[Quoted text]

▬▬▬

I'm totally fine with them keeping Charisma too. I want both stats as options for Warlock. (Not on the same character obviously.)
Having a high CHA doesn't make you automatically likeable; that's why both Persuasion and Deception are their own skills. Without the skills, then you can have decent "stage presence" to attract attention, but aren't necessarily going to know what to say, how to say it, or how to control your body language to make people receptive to it.
Thanks to bounded accuracy this is codswallop. Somebody who starts the game skilled at Persuasion but average Charisma is exactly as good at persuasion as somebody with no training in Persuasion and good Charisma, mathematically.
Yeah, mediocre. +2 or 3 as the sum total of your bonuses is not a significant modifier.
As I've said before, if you want to play an erudite Warlock who's always poring over old tomes, go for it.
I. CAN'T.
People like you will never allow it.
Even if you weren't going to scorn, denigrate, and bar from the table anyone who wants to play a canny occultist instead of an oblivious horny moron, the opportunity cost for taking a high Intelligence score halfway cripples this class. You can maybe - MAYBE - squeak a 14 without leaving yourself unable to warlock effectively, and no one in the history of D&D has ever (seriously) said "I have an Intelligence of 14, I know what I'm doing". The "ten is an average stat!" thing is utter tripe and everybody knows it. It's factually untrue and perpetuating it is ******* stupid. The actual "Average" stat at level one is 12.5 (72-point Standard Array, +3 for species/background adjustment, divided by six scores: 12.5), and the reality is that any score lower than 14 generally may as well be an 8. Or a 6. 14 is the bare minimum for basic competence in a given area, it is not some hugely amazeballs Super Number just because ****in' commoners don't get above 10. Commoners don't count for averages. They've never counted for averages. If you're comparing your Adventurer to a 4hp sack of meat confetti, you're doing it wrong.

▬▬▬

[Material provided]
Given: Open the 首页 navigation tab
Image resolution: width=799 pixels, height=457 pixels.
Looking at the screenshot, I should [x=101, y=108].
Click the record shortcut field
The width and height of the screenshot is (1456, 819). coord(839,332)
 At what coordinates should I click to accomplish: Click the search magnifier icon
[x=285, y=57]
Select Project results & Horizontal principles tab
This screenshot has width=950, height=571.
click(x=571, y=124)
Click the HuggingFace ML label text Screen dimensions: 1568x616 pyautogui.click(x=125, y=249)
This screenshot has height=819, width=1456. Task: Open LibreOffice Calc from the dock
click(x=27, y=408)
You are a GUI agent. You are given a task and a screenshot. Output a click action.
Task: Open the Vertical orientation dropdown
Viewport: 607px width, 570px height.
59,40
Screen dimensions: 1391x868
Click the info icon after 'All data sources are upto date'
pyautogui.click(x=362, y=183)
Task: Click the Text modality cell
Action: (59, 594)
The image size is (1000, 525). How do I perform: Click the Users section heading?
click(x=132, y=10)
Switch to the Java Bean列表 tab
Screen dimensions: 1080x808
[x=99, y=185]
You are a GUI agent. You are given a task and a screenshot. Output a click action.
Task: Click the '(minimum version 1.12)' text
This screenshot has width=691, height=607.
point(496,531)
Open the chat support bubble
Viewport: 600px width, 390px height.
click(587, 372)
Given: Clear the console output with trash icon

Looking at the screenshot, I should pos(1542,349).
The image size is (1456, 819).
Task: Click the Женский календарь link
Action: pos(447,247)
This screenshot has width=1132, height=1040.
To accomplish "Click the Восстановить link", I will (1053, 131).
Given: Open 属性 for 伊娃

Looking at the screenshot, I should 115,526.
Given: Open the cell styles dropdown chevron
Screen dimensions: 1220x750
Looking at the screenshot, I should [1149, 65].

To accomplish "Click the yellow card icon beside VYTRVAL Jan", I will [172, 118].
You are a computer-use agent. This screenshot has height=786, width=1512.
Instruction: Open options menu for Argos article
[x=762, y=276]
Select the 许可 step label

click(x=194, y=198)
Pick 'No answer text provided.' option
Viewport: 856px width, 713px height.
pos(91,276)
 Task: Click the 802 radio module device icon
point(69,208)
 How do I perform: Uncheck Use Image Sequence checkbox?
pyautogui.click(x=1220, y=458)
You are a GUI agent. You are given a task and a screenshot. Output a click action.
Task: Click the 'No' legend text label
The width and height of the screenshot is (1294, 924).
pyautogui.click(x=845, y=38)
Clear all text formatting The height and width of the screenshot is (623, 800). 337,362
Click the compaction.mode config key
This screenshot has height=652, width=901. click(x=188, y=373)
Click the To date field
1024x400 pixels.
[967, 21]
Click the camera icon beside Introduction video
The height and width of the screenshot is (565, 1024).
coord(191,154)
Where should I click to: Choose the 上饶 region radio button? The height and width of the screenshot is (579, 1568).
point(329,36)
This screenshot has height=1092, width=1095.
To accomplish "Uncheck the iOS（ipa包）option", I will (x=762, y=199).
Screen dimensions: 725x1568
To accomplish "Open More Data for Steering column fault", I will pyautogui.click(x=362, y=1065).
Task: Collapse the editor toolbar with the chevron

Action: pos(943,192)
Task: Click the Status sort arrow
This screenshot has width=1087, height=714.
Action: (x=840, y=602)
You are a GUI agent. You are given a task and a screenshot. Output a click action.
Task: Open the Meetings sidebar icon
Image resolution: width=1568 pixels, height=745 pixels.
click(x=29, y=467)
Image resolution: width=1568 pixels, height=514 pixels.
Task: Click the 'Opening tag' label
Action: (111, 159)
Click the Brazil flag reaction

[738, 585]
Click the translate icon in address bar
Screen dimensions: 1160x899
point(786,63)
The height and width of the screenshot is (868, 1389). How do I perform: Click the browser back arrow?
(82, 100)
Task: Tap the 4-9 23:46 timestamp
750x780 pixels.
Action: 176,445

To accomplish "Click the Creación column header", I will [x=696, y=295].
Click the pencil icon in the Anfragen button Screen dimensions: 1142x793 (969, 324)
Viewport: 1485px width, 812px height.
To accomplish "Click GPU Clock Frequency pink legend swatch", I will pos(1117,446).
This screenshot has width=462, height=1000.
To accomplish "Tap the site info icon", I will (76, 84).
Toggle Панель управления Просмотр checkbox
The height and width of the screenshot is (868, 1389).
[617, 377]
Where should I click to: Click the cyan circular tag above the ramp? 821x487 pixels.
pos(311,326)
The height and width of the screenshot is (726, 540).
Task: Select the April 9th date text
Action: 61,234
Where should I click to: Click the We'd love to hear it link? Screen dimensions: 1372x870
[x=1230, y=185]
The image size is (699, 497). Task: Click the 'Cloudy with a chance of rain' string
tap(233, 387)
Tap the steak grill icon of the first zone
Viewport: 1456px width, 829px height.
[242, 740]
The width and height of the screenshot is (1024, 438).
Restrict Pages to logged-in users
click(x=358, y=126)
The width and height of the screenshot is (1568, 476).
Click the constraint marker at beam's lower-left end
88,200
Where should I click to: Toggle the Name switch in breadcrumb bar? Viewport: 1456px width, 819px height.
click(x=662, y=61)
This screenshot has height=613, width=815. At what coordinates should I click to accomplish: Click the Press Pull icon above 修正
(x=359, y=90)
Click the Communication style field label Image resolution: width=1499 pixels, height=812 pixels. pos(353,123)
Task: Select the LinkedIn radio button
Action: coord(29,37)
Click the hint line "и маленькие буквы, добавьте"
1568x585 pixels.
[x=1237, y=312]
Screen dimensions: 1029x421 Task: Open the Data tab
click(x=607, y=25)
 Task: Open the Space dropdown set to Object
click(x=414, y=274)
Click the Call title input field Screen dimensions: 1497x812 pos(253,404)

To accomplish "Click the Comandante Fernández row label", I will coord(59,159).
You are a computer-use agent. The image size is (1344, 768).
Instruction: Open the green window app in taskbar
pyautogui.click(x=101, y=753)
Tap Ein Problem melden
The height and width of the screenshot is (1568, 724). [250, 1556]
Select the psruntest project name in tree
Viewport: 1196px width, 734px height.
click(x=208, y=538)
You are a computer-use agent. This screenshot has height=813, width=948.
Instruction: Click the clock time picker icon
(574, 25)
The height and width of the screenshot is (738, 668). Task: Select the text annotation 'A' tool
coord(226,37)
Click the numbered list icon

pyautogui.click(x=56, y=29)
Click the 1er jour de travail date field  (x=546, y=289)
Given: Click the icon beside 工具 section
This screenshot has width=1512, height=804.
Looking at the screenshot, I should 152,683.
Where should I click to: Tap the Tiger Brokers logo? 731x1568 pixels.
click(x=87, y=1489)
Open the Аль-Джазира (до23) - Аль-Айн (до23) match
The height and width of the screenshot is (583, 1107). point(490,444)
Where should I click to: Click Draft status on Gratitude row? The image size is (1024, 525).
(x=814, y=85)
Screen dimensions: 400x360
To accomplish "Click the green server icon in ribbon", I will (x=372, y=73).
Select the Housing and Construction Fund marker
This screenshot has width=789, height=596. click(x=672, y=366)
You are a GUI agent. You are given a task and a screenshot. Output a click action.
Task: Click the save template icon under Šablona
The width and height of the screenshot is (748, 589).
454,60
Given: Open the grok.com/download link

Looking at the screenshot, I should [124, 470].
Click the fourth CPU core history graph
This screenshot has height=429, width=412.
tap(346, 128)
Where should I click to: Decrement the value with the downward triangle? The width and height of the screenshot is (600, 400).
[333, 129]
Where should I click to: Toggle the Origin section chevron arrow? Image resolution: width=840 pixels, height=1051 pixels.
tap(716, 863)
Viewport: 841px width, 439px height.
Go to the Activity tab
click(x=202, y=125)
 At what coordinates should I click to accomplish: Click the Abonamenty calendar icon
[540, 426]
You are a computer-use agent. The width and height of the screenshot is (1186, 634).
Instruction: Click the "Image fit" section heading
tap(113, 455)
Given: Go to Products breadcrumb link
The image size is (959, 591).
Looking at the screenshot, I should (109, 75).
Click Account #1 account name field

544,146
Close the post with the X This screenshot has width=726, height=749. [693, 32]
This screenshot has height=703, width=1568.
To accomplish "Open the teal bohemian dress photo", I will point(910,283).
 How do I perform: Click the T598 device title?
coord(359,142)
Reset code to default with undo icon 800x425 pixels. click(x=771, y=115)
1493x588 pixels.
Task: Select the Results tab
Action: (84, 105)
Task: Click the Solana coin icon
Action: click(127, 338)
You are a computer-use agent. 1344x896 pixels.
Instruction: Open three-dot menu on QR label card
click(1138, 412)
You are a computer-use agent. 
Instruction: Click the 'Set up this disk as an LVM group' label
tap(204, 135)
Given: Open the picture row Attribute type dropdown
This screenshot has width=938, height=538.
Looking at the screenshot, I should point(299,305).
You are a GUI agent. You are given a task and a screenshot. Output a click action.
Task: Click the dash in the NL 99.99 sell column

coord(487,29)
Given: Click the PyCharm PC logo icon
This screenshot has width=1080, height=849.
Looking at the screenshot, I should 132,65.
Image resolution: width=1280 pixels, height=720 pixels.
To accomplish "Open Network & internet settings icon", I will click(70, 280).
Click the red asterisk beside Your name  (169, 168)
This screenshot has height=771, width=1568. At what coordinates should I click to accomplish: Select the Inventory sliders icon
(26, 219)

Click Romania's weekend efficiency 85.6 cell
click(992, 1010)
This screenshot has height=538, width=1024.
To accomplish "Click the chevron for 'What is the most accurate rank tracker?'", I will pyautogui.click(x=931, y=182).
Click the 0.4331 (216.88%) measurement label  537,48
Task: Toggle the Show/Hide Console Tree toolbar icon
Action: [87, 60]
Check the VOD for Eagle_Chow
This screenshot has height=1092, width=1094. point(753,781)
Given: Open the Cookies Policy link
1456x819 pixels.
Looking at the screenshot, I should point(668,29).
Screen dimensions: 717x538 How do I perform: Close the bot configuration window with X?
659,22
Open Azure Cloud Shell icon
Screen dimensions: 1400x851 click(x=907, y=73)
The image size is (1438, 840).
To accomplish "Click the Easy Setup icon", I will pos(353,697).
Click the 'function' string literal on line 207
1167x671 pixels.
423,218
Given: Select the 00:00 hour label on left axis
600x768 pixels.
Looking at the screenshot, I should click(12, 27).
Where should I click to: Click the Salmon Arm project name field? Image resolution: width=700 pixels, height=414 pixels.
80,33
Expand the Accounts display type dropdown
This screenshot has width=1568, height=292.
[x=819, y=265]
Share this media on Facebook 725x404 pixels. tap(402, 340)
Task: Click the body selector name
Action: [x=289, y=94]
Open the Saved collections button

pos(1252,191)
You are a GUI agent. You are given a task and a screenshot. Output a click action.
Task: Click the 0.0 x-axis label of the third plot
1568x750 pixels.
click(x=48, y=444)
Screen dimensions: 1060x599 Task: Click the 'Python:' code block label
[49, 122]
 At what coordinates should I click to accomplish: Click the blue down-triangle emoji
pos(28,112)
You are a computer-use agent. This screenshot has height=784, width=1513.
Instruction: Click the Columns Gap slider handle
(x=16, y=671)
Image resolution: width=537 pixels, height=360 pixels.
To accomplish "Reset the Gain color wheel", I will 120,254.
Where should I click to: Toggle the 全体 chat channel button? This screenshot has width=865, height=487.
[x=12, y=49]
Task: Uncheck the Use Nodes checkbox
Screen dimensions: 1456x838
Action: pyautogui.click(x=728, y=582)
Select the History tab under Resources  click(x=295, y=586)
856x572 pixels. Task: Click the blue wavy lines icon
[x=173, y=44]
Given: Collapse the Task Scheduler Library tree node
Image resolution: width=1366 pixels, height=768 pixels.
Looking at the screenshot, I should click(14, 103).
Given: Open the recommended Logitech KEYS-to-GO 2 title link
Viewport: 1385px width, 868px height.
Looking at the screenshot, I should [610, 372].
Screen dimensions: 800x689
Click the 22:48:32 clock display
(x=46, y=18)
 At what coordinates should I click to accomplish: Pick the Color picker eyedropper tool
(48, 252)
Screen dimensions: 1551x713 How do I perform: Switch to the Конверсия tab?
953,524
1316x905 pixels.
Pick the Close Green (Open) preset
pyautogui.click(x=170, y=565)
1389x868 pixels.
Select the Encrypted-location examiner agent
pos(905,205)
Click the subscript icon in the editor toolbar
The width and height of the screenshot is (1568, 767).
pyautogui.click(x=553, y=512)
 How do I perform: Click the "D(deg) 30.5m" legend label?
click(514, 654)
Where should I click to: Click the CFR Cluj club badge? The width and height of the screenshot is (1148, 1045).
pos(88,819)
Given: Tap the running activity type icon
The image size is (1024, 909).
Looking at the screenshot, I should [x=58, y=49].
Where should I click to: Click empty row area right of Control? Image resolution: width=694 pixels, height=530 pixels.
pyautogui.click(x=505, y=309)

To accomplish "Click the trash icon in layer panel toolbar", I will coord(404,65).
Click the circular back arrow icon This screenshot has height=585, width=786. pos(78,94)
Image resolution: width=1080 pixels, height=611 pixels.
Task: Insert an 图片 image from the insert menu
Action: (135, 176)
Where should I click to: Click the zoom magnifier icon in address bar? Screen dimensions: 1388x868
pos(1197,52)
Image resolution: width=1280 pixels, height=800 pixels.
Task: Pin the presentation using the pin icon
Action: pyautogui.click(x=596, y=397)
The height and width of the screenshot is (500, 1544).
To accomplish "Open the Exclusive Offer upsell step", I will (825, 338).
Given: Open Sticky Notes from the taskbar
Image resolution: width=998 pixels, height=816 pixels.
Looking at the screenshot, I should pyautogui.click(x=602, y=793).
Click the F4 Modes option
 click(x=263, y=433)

▬▬▬

[To be done]
(1) List every ability score value mentioned in the last paragraph of the Warlock discussion, not counting point totals, bonuses, or hit points.
(2) Pick up the Warlock discussion after its final sentence and keep it going.
The items above are separate from the Warlock discussion.

[Task answers]
(1) 14, 10, 12.5, 8, 6

(2)
But there's no reason that Warlocks specifically deserve to have multiple choice casting stats, and both the general archetype of the class and the various descriptions printed in the book emphasize the relationship dynamic between Warlock and Patron over studies. Which does not mean that you personally are locked into that singular path, but given that it's highly unlikely they're going to toss out the class demarcations provided by single fixed casting stats for each class, it does mean that the broad theme of the class supports CHA over INT.
Why do you hate Intelligence so much?
Why does Charisma deserve four entire classes, plus more than half a dozen subclasses, while players who want an "I know what I'm doing" level intelligence score get ONE class and TWO subclasses - and both subclasses are generally told "leave your Intelligence at 8 and just take spells that don't care about your casting mod!" The game's fundamental rules structure makes it agonizingly clear that Horny > Smart, and some people are fed up to ******* here with it.
I don't care what 3.x did. I don't care that everybody else thinks every last single stupid ******* warlock is an oblivious moron that stumble****ed their way into a catastrophically bad deal and is basically owned outright by their patron because they're so unbelievably stupid they don't even know what a "deal" is, let alone possess the capacity to tell a good one from a bad one. I care that the structure of the game says every single character with an Intelligence score higher than 8 needs to be an archetropal Weak Snobby Wizard.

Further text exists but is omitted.